Safe rollout is the practice of increasing workflow autonomy in steps instead of enabling direct production writes immediately.

The main question is not whether a workflow is useful, but whether it is trusted enough to act on the live system. In practice, teams usually move through a ladder: report-only first, then staged behavior, then a more realistic safe-write technique if needed, and finally direct production writes.

Rollout Ladder

The usual progression is:

Start in report-only mode.
Enable staged behavior when proposed writes need to be previewed.
Use shadow evaluation when preview mode is not enough and the real write path needs to be exercised safely.
Promote the same workflow to direct production writes.

staged and shadow evaluation are not interchangeable. Staged mode is sufficient when the question is what the workflow would do. Shadow evaluation is needed when the question is whether the real write path behaves correctly on a safe non-production target.

When Staged Is Enough

Use staged mode when the main risk is decision quality rather than operational behavior.

It is usually enough when maintainers only need to review proposed actions, compare alternatives, or inspect whether the workflow’s judgment is reasonable before any write is allowed.

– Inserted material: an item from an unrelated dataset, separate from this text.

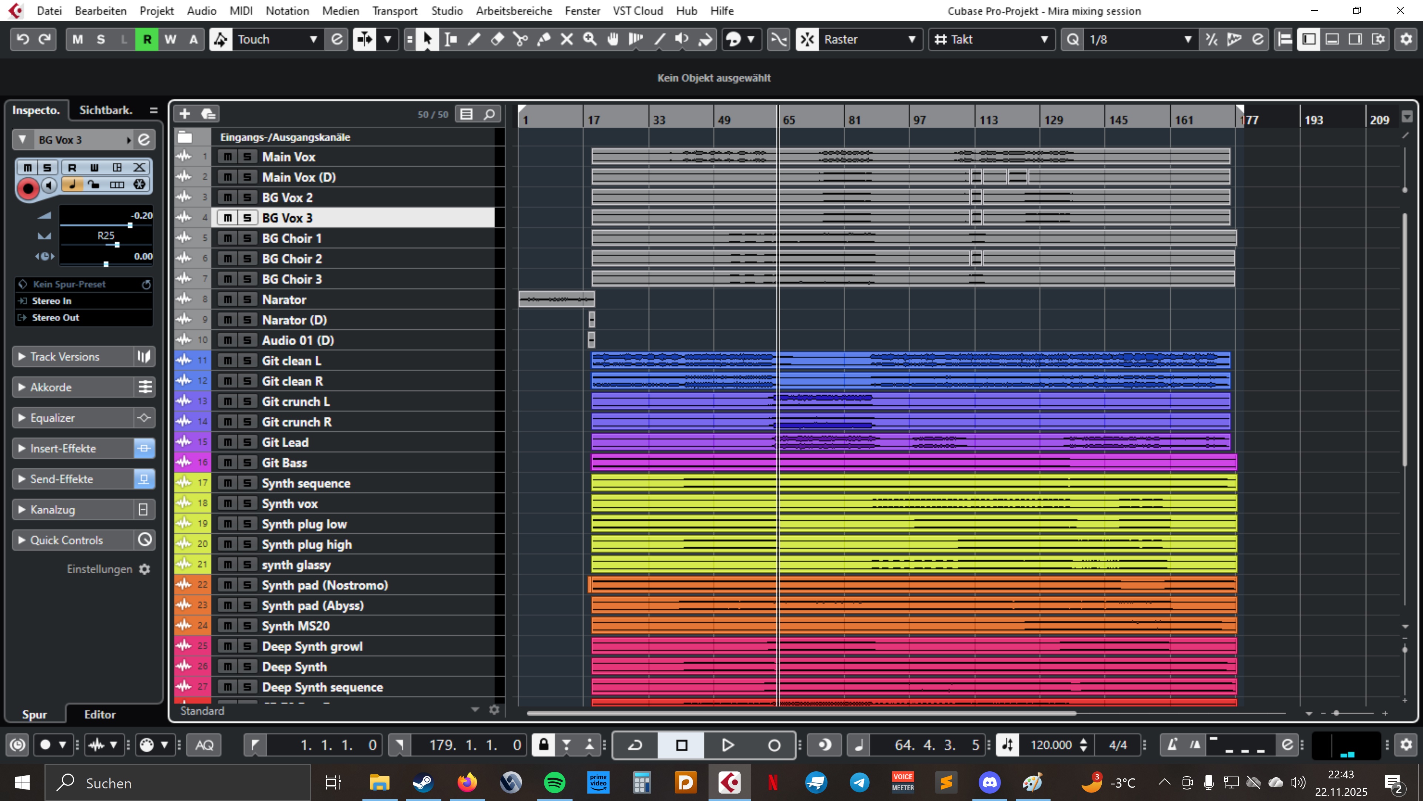
Task: Click bar 97 on the timeline ruler
Action: [919, 120]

When Shadow Evaluation Is Needed

Use shadow evaluation when staged mode is too weak because the real write path itself needs validation.

This is a good fit when:

the workflow must update real target objects to prove the behavior is correct
concurrency, deduplication, or serialization needs to be tested on a live-like surface
maintainers need to inspect the actual produced state, not only proposed intent
cross-repository writes, permissions, or dispatch boundaries need to be exercised safely

Shadow evaluation is one technique inside safe rollout, not a separate top-level pattern.

Design Rules

Production truth stays authoritative

Do not let the evaluation surface become the new source of truth. Production events and later trusted human actions should remain authoritative.

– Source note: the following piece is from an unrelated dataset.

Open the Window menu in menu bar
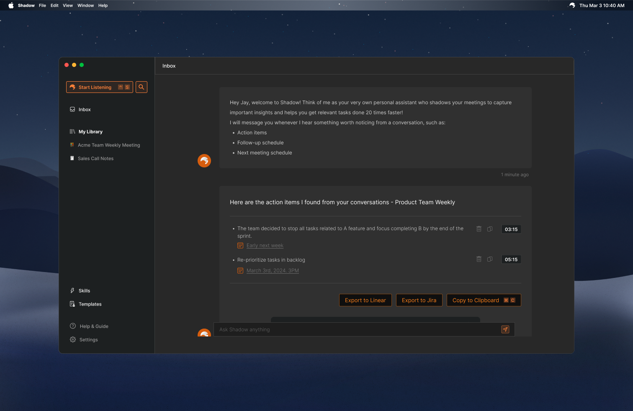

Prediction snapshots should be explicit

If later comparison matters, persist what the workflow predicted at decision time. Do not reconstruct predictions from logs.

Correction evidence needs provenance

Not every later edit should count as trustworthy truth. Record provenance such as actor type, manual versus automated source, trust status, and origin repository role.

Evaluation surfaces should remain disposable

Keep the shadow target thin. It should support measurement and rollout, not become a second long-lived control plane.

Example Shape

The common repository split is:

production repository: emits live events and contains authoritative later human truth
ops repository: persists predictions, collects corrections, publishes reports, and updates instructions
shadow repository: temporary non-production write target during rollout

That shape is often useful, but it is still rollout guidance rather than a primary pattern.